— Start of Text segment —

Those who want to get to the largest ceramics market in Uzbekistan should head to Boston – this is not a mistake, and this is not a city of Massachusetts in the United States. Due to peculiarities of modern Uzbek Latin transcription Fergana Buston, or Bustan bears the same name in writing as an American city, but Fergana’s Buston is just a village famed only for its pottery bazaar and Hizir Buva Mazar (shrine).
The place might be tricky to find for the new comers as there are a dozen of Bustons in the region with at least five only in Uzbekistan. So not to be confused here are the main landmarks - the Big Fergana Canal between the town of potters Rishtan and Kokand. There are frequent buses going through Bustan between Kokand and Rishtan. If you plan to come from Ferghana then you’d rather take a shared taxi or firstly go by bus from Fergana to Rishtan (around 2$) and then catch a minibus-Damas from Rishtan to Bustan (15 cents).
Bustan with its ceramics bazaar on the way to Kokand. You can find here all type of ceramics produced in Uzbekistan. Famed Rishtan pottery made of red clay, handmade Gijduvan pottery, porcelain pialas and kettles from Namangan. If you are coming here without a fixed idea of what you need exactly you will get stuck here for sure for many hours for not being able to choose among so many lucrative options. The prices are damned cheap and you can still bargain. This is the East in the end.
The dish in the style of "Rishtan psychedelic" is only a thousandth part of the Bustan bazaar.

— End of Text segment —
— Start of Material —

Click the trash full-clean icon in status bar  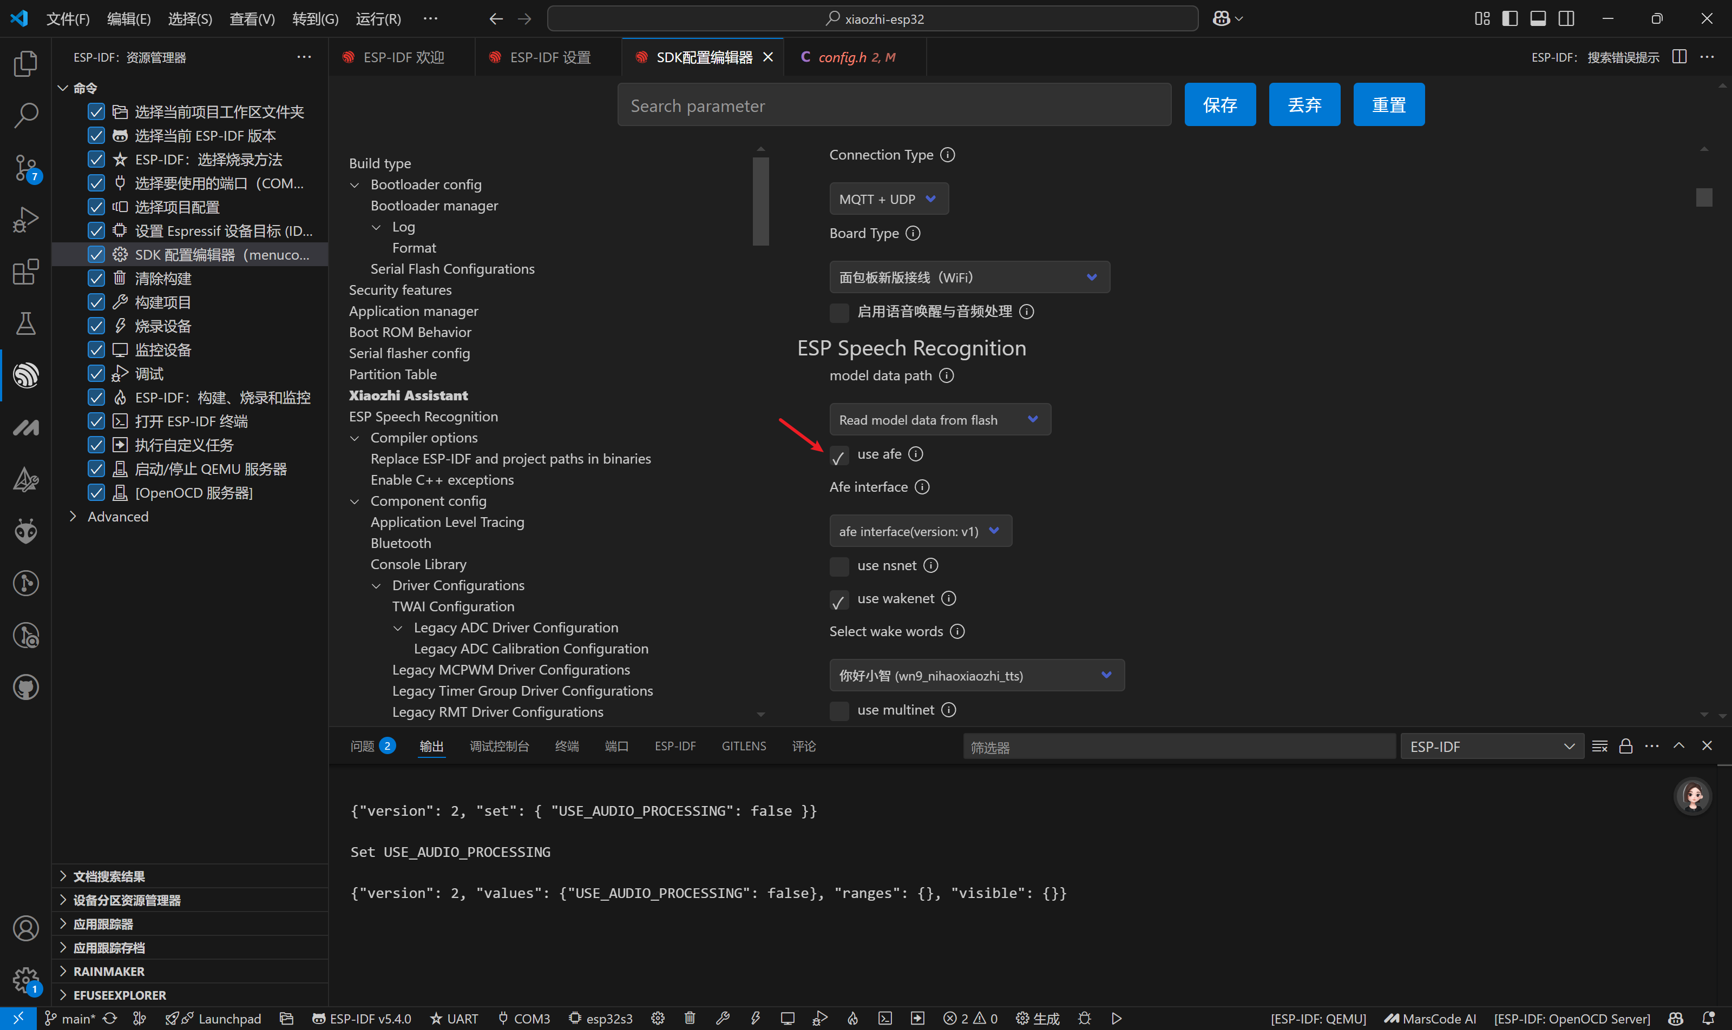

— End of Material —

Reproduce the passage of the text on the Bustan ceramics bazaar above, starting at "The place might" and ending at "Bustan (15 cents).".

The place might be tricky to find for the new comers as there are a dozen of Bustons in the region with at least five only in Uzbekistan. So not to be confused here are the main landmarks - the Big Fergana Canal between the town of potters Rishtan and Kokand. There are frequent buses going through Bustan between Kokand and Rishtan. If you plan to come from Ferghana then you’d rather take a shared taxi or firstly go by bus from Fergana to Rishtan (around 2$) and then catch a minibus-Damas from Rishtan to Bustan (15 cents).